Republican Governor Brian Kemp’s office denied there was any attempt to deceive the public.
Federal guidelines say that before states begin reopening, they should see a 14-day downward trend in infections. However, some states have reopened when infections were still climbing or had plateaued. States also have been instructed to expand testing and contact tracing.
The United States has recorded 1.5 million confirmed infections and more than 91,000 deaths.
Vermont and Virginia said they stopped combining the two types of tests in the past few days. Still, health officials in Virginia, where Democratic Governor Ralph Northam has eased up on restrictions, said that combining the numbers caused “no difference in overall trends.”
In Texas, where health officials said last week that they were including some antibody results in their testing totals and case counts, Republican Governor Greg Abbott said Monday that the numbers were not being commingled. Health officials did not respond to requests for clarification.
Georgia’s Department of Public Health regularly publishes a graph that shows cases over time, but new infections are not listed on the day they came back positive, which is the practice in many other states. Instead, Georgia lists new cases on the day the patient reported symptoms.
That practice can shift the timeline of the outbreak and make it appear as if the state is moving past the peak.

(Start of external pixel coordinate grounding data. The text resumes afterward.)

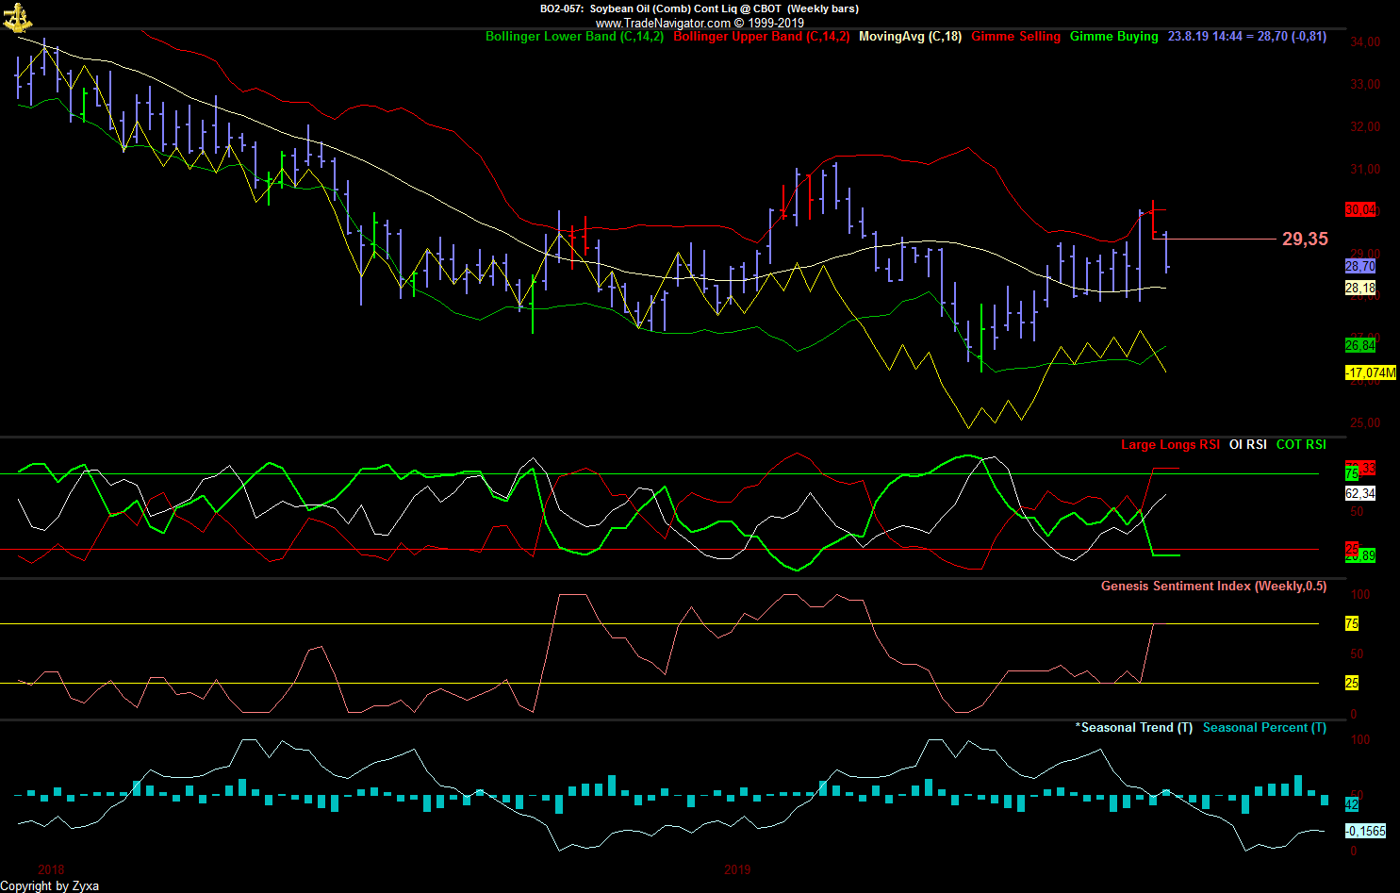Viewport: 1400px width, 893px height.
Task: Click the Gimme Selling indicator label
Action: point(1015,37)
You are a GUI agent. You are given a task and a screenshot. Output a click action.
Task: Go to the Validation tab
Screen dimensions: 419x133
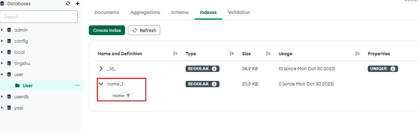[239, 12]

Kemp spokeswoman Candice Broce said that the governor’s office is not telling the department what to do and that officials are not trying to dress up the data to make Kemp look better, saying that “could not be further from the truth.”
As for the May 11 graph, Broce said public health officials were trying to highlight which days had seen the highest peaks of infections. “It was not intended to mislead,” Broce said Tuesday. “It was always intended to be helpful.”
Thomas Tsai, a professor at the Harvard Global Health Institute, said the way Georgia reports data makes it harder to understand what the current conditions are, and he worries that other states may also be presenting data in a way that doesn’t capture the most up-to-date information.
Jennifer Nuzzo, a senior scholar at the Johns Hopkins Center for Health Security, said a lot of these cases are not necessarily the result of any attempt to fool the public. For example, she said, states may not have updated information systems that allow them to tell the difference between an antibody test and a viral test.
Still, if states are mixing a lot of testing numbers together, “you’re not going to be able to make good decisions about reopening and about what level of disease you have in the community,” Nuzzo said.
In other developments, the White House scrambled to defend President Trump’s decision to use the malaria drug hydroxychloroquine to fend off the coronavirus. The drug is unproven against the virus, and Trump’s move spurred fears that many Americans might start using the medication, which carries potentially fatal side effects.
White House press secretary Kayleigh McEnany said that “any use of hydroxychloroquine has to be in consultation with your doctor.”
About 4.9 million people worldwide have been confirmed infected by the virus, and about 320,000 deaths have been recorded, according to Johns Hopkins University that experts believe is low.
Russia and Brazil are behind only the United States in the number of reported infections, and cases are also spiking in India, South Africa, Mexico and South America.
New hot spots emerged Tuesday in Russia, and the country recorded nearly 9,300 new infections in 24 hours, bringing the total to almost 300,000, about half of them in Moscow. Authorities say more than 2,800 people with Covid-19 have died in Russia, but most say the number is surely higher than that.
President Vladimir Putin’s approval rating has sunk to 59%, the lowest in the two decades he has been in power, Russia’s independent pollster Levada Center reported. The plunge reflects growing mistrust and uncertainty among the public, Levada said.
Some experts say Russian authorities have been listing chronic illnesses as the cause of death for many who tested positive for the virus. Officials deny it.